2026-03-17T20:37:04.620021621Z 2026/03/17 20:37:04 WARN failed to load plugins from directory dir=plugins error="failed to create plugins directory: mkdir plugins: permission denied"

This might be nothing, but surely a newly created docker volume wil have the correct permissions for the corresponding container, right?
I even tried it with a local subfolder with correct permissions instead of a docker volumen, but that didn't change anything.

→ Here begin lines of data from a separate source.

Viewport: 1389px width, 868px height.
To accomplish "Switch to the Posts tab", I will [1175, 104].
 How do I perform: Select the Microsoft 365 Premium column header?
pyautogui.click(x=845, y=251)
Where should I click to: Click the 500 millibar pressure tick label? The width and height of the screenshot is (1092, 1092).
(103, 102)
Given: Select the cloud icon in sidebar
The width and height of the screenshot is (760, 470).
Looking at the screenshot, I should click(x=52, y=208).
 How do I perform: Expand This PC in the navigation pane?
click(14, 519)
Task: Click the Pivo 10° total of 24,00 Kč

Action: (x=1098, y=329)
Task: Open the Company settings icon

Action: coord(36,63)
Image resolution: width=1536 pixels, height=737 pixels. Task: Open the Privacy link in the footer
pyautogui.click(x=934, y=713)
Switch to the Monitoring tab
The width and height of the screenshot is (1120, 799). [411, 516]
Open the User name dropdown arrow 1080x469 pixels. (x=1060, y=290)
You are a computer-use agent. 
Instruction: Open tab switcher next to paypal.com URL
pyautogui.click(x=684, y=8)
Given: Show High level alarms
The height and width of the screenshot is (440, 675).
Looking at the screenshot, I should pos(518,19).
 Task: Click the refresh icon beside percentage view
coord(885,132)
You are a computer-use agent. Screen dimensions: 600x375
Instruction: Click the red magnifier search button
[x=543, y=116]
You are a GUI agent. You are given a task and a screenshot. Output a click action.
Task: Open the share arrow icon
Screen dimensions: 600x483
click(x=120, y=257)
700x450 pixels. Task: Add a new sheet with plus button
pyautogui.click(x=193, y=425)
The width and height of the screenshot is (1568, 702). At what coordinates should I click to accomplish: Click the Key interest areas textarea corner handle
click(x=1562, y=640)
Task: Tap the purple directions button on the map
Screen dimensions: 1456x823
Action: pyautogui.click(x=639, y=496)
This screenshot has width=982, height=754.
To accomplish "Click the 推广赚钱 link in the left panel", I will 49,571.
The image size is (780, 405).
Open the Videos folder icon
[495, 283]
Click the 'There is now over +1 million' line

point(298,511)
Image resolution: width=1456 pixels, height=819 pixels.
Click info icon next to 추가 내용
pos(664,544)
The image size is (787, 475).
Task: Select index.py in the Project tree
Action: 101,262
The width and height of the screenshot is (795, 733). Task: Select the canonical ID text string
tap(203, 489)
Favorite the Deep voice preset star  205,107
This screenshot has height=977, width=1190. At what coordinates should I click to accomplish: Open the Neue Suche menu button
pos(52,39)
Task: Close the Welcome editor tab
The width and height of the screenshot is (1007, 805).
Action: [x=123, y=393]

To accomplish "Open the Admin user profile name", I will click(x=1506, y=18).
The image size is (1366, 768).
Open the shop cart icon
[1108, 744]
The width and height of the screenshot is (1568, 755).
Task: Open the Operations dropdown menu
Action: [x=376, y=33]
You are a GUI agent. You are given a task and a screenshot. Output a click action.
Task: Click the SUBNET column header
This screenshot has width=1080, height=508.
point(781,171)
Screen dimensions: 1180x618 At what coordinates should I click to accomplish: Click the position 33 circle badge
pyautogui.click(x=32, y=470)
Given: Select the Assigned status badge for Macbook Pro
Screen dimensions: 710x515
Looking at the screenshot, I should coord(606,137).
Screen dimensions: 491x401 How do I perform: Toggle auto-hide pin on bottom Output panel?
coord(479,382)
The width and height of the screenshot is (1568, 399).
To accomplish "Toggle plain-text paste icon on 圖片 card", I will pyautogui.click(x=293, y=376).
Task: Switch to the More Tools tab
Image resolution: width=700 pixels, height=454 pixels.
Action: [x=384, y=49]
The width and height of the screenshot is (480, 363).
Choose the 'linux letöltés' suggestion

2026-03-17T20:37:04.620596662Z 2026/03/17 20:37:04 ERRO Failed to create CORS middleware error="cors: for security reasons, insecure origin patterns like "http://windshift.apps.hivenet.xyz\" are by default prohibited when credentialed access is enabled"
2026-03-17T20:37:04.639250248Z 2026/03/17 20:37:04 WARN ⚠️ Running without HTTPS - credentials will be transmitted in plaintext. Use --tls-cert and --tls-key for production.

My instance is not available by HTTP, my reverse proxy doesn't allow that.
Where does that HTTP come from?
The BASE_URL is set with HTTPS, the DOMAIN in the .env file has no protocol.

How can I help debug this further?

[stefan-ernst]

Hey, thank you for reporting this. I understand you are behind a proxy that does the TLS termination?

In that case, tell Windshift to skip the origin building by using USE_PROXY=true

https://windshift.sh/docs/02-deployment/04-reverse-proxy

Can you see if this helps?

[stefan-ernst]

On another note, I will try to simplify the setup to account for these cases. The flags were added one by one to improve web security but are kind of hard to navigate now

[stefan-ernst]

the newest release will now auto-assume that a reverse proxy is used when https is used without supplying TLS certs. USE_PROXY is still recommended so Windshift assumes the right security posture. But its not strictly needed anymore.

The plugins dir was moved into the mapped data/ directory so the error does not happen anymore when using docker.